(Source records)
>>>

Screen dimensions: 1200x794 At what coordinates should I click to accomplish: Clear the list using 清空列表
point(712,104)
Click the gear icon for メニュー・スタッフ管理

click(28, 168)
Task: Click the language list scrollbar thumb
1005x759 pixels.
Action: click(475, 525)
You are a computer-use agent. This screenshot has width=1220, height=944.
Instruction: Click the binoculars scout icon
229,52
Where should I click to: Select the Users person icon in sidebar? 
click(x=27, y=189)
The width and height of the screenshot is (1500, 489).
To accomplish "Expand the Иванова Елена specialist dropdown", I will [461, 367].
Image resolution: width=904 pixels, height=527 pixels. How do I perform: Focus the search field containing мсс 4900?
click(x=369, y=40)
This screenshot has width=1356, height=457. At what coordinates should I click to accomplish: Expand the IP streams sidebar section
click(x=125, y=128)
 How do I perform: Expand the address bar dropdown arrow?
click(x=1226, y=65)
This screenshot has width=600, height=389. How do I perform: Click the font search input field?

<<<

_Goal_
Write out the whole listing above word for word, keeping every line unchanged.

_Response for this exercise_
Screen dimensions: 1200x794 At what coordinates should I click to accomplish: Clear the list using 清空列表
point(712,104)
Click the gear icon for メニュー・スタッフ管理

click(28, 168)
Task: Click the language list scrollbar thumb
1005x759 pixels.
Action: click(475, 525)
You are a computer-use agent. This screenshot has width=1220, height=944.
Instruction: Click the binoculars scout icon
229,52
Where should I click to: Select the Users person icon in sidebar? 
click(x=27, y=189)
The width and height of the screenshot is (1500, 489).
To accomplish "Expand the Иванова Елена specialist dropdown", I will [461, 367].
Image resolution: width=904 pixels, height=527 pixels. How do I perform: Focus the search field containing мсс 4900?
click(x=369, y=40)
This screenshot has width=1356, height=457. At what coordinates should I click to accomplish: Expand the IP streams sidebar section
click(x=125, y=128)
 How do I perform: Expand the address bar dropdown arrow?
click(x=1226, y=65)
This screenshot has width=600, height=389. How do I perform: Click the font search input field?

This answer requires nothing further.